When I was growing up, my whole family got to a point where we were struggling with our weights. My mother went the route that’s generally advised by doctors and nutrition experts, which was to change our current meals and snacks for the better and to teach my brothers and I about making healthier choices. I picked up some invaluable practices at this point that I’m seriously thankful to have as an adult—I don’t struggle to get enough fruits and veggies in my diet, prefer whole grains to white, prepare most of my meals from scratch—and, more importantly, these things are actually what I prefer and enjoy the most.
But in the process of figuring out what was healthiest, our family went through countless iterations of “the best” diet. Sometimes it meant we ate a lot of tofu, for a long while we were vegetarian (my parents still are mostly vegetarian, actually), but there were times where we were eating lots of protein and few carbs, and there were times where we lived without gluten or casein, and there were times when our cabinets overflowed with Omega 3 pills, buckwheat, coconut oil, or xylitol.
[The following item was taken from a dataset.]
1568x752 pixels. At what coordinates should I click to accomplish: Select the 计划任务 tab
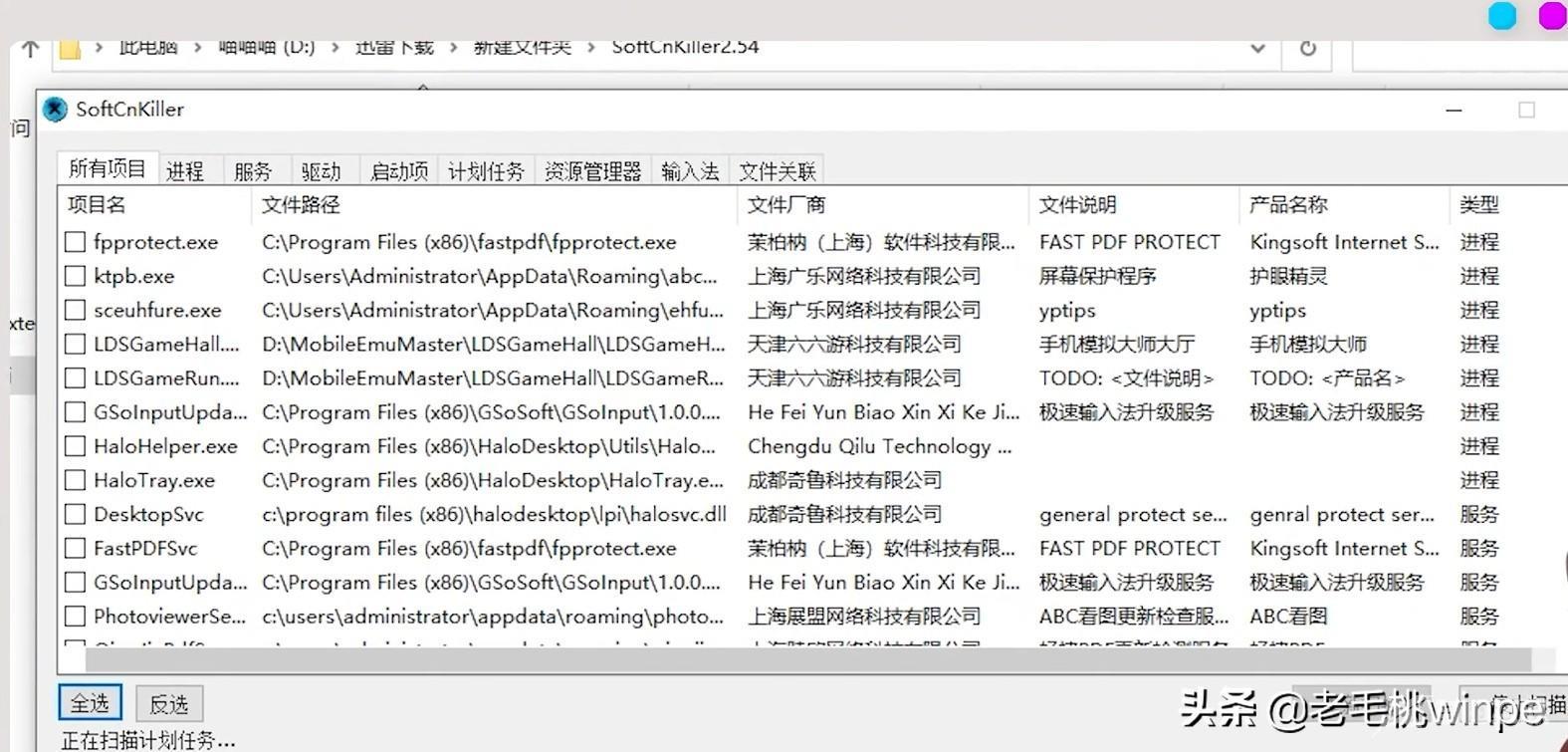click(486, 171)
Working in the fitness industry, I’ve seen this same fascination with others—focusing on “super foods” or reducing grain intake or following anti-inflammatory eating plans. You can see the shift in how processed foods advertise themselves; current foods tout that they’re “All Natural!” when before they may have low-sugar or low-fat (Remember how Snackwells cookies shifted from being low-fat, high-sugar, to higher in fat and lower in sugar when Americans became more carb-conscious?).
It seems like many of us view health in the way that others view technology: we want the latest, the best. And yes, there is a great motivation to live the healthiest life possible; we’ll last longer with a higher quality of living for however many years we do get on this plane of existence.
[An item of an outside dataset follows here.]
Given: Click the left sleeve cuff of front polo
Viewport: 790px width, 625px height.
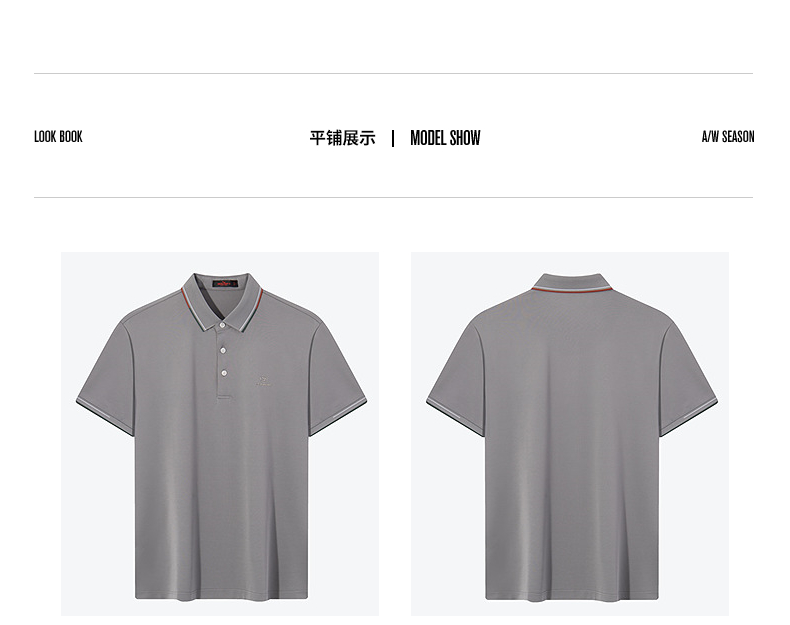Looking at the screenshot, I should 105,417.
Our fascination with latching on to the latest trend stems from our cultural fascination with maximizing profit and being as efficient as possible—what will get us the most results, and how do we streamline the process to get the most results for the most people?
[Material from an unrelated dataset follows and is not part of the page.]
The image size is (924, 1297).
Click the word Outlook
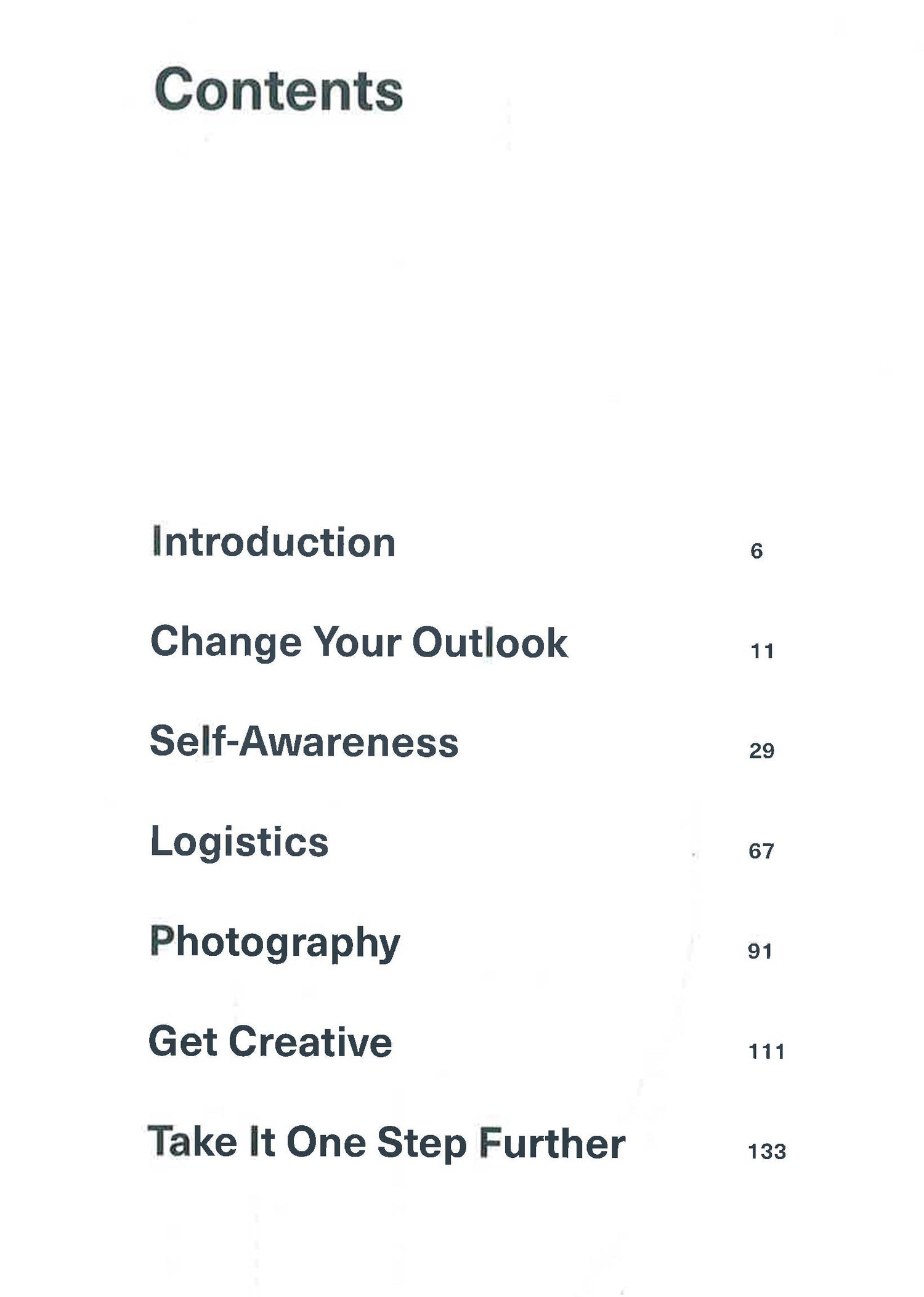click(490, 642)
Ironically, however, our manner of one-size-fits-all healthy living is really only a stone’s throw away from the same environmental factors that have caused the rising rate of ailments caused by excess. Just as we’d rather buy a sandwich on the go than make a meal from fresh ingredients at home, we’d rather try out a pre-packaged program for health than take the time to figure out what our bodies need specifically. Because these programs rarely work one hundred percent for anyone, we continually “fall off the wagon,” and then search for new evidence of a different lifestyle or diet that would work better. Sometimes we place the blame of our fickleness on the changes in research, on new evidence that refutes the past lifestyle that didn’t work.
If our fascination with efficiency and profit is both causing our general habits to become more unhealthy and keeping us from developing healthy lifestyles that are maintainable, then perhaps the issue is larger than the foods we eat or how much or little we exercise. Perhaps we need to shift our entire perspective on living, to stop trying to be so efficient. By trying to make our everyday lives quick and to the point, the shape of our lifespans have followed suit. If we want to live longer lives, then we must do just that: take the time to find the things that we specifically enjoy and need, be it caffeine or career.